From: "Petr Cervenka" <grugh@domain.hid>
To: rpm@xenomai.org
Cc: jan.kiszka@domain.hid, xenomai@xenomai.org
Subject: Re: [Xenomai-help] FPU not available
Date: Fri, 08 Feb 2008 16:27:40 +0100 [thread overview]
Message-ID: <200802081627.15934@domain.hid> (raw)
In-Reply-To: <47AC56A1.8090706@domain.hid>
______________________________________________________________
> Od: rpm@xenomai.org
> Komu: Petr Cervenka <grugh@domain.hid>
> CC: jan.kiszka@domain.hid, xenomai@xenomai.org
> Datum: 08.02.2008 14:25
> Předmět: Re: [Xenomai-help] FPU not available
>
>Petr Cervenka wrote:
>>> Philippe Gerum wrote:
>>>> Jan Kiszka wrote:
>>>>> Jan Kiszka wrote:
>>>>>> Gilles Chanteperdrix wrote:
>>>>>>> On Wed, Feb 6, 2008 at 3:09 PM, Petr Cervenka <grugh@domain.hid>
wrote:
>>>>>>>> Hello.
>>>>>>>> Recently, we switched to newer distribution of linux (Kubuntu
7.10). During this switch we changed many things (Xenomai 2.4.1, linux
kernel 2.6.24, x86_64 architecture, ...).
>>>>>>>> No we have problem, that in one of our tasks we are sometimes not able to use floating point operations (under very specific circumstances) . In such case, that task crashes immediately, but rest of the application runs "normaly". Output from dmesg is attached to this message. Task was created with T_FPU flag.

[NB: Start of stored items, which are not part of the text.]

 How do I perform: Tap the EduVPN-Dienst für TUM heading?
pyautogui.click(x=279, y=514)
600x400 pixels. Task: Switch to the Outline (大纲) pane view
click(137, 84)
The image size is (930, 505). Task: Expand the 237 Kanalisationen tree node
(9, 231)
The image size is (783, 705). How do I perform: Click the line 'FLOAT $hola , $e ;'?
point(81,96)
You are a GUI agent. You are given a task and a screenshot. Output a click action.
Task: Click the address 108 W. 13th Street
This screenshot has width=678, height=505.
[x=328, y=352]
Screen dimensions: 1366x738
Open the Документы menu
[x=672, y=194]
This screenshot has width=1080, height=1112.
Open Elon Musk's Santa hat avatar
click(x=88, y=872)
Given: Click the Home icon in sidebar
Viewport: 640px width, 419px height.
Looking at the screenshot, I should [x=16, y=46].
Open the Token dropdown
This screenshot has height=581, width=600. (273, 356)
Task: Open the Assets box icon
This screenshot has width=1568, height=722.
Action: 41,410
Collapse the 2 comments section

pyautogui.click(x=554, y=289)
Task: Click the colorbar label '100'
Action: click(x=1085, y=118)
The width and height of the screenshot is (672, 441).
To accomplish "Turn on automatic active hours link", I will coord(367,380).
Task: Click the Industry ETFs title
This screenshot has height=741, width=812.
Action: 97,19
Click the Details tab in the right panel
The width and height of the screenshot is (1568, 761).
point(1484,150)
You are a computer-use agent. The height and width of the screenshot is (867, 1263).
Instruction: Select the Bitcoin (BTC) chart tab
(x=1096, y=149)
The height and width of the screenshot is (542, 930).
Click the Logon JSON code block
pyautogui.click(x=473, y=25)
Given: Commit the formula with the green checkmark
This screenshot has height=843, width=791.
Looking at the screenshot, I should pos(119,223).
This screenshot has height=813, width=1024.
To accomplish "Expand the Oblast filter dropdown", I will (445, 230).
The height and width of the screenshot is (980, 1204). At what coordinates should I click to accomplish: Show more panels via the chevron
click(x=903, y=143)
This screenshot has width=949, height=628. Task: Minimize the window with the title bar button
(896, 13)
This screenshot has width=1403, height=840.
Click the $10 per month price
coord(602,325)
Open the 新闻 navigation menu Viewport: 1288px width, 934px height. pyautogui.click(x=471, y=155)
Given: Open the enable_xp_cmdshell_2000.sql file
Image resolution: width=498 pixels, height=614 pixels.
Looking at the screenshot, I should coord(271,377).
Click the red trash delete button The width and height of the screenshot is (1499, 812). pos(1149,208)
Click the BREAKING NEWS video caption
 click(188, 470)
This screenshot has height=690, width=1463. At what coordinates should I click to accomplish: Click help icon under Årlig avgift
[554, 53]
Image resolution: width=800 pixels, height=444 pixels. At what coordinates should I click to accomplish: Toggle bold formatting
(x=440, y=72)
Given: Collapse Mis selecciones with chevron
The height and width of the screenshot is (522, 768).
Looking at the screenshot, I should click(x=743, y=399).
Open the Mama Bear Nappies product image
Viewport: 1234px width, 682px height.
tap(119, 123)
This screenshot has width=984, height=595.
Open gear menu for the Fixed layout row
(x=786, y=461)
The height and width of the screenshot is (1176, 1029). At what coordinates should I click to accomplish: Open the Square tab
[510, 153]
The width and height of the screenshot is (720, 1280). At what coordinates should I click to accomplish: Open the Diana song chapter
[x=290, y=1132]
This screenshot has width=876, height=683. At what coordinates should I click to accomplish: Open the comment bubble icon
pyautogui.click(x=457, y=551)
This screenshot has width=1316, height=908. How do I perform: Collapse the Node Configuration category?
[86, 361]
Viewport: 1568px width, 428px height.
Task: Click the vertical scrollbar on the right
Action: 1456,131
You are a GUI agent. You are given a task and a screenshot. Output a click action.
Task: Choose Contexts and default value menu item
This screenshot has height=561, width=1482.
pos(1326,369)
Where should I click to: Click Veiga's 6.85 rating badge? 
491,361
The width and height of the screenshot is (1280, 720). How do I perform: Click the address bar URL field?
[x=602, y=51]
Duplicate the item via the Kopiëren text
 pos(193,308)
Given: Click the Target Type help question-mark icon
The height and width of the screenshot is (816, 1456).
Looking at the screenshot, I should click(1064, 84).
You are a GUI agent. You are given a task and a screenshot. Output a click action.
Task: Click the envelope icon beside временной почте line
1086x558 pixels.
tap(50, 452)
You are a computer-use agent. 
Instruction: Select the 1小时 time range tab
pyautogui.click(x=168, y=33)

>>>>>>>> Is there anything we can check or change?
>>>>>>>> Petr Cervenka
>>>>>>> I do not know if this is related to the issue you are facing, but the
>>>>>>> first FPU fault of a thread running in primary mode may be handled by
>>>>>>> Xenomai without switching to secondary mode. So, maybe the fault
>>>>>>> epilogue implicitely expects Xenomai to have switched the fault to
>>>>>>> secondary mode and use some secondary mode services such as
>>>>>>> ipipe_restore_root, whereas the thread never leaved primary mode.
>>>>>>>
>>>>>> Good point! That is probably this path (and not the one I starred on):
>>>>>>
>>>>>> __ipipe_handle_exception()
>>>>>> ...
>>>>>> if (unlikely(ipipe_trap_notify(vector, regs))) {
>>>>>> local_irq_restore(flags);
>>>>>> return 1;
>>>>>> }
>>>>>>
>>>>>> That needs some more thoughts...
>>>>> Looking at the whole __ipipe_handle_exception, the problem is related to
>>>>> the early, context-independent __ipipe_stall_root(). Can we postpone
>>>>> this safely after having called any potential high-stage hooks for this
>>>>> exception, and then only if the callee migrated the thread to the root
>>>>> domain? Or is there a need to have the root domain stalled across the
>>>>> post-fault migration?
>>>>>
>>>> Someone from the root domain may want to get notified of the exceptions
>>>> occurring in that domain too, in which case we may not postpone the
>>>> virtual mask fixup after the notifier invocation, otherwise we would
>>>> call the handler with a broken interrupt state.
>>>>
>>>>> In the latter case, we would have to fiddle with the stall bits directly
>>>>> instead of calling local_irq_restore - not just to work around the
>>>>> BUG_ON, but also to avoid sync'ing root over potentially stalled
>>>>> non-root domains...
>>>>>
>>>> This used to be done by ipipe_restore_pipeline_nosync() in older
>>>> patches, but this one has disappeared after the flat log refactoring. We
>>>> indeed need to resurrect something alike in order to reset the stall bit
>>>> without calling the syncer, when taking the fast exit path after
>>>> ipipe_trap_notify().
>>> Hmm, so it could be fairly simple in fact:
>>>
>>> --- a/arch/x86/kernel/ipipe.c
>>> +++ b/arch/x86/kernel/ipipe.c
>>> @@ -755,7 +755,9 @@ int __ipipe_handle_exception(struct pt_r
>>> #endif /* CONFIG_KGDB */
>>>
>>> if (unlikely(ipipe_trap_notify(vector, regs))) {
>>> - local_irq_restore(flags);
>>> + if (!flags)
>>> + __clear_bit(IPIPE_STALL_FLAG,
>>> + &ipipe_root_cpudom_var(status));
>>> return 1;
>>> }
>>>
>>> Petr, ready to try?
>>>
>> I tried this patch and the problem (or the race condition) disappeared. ;-)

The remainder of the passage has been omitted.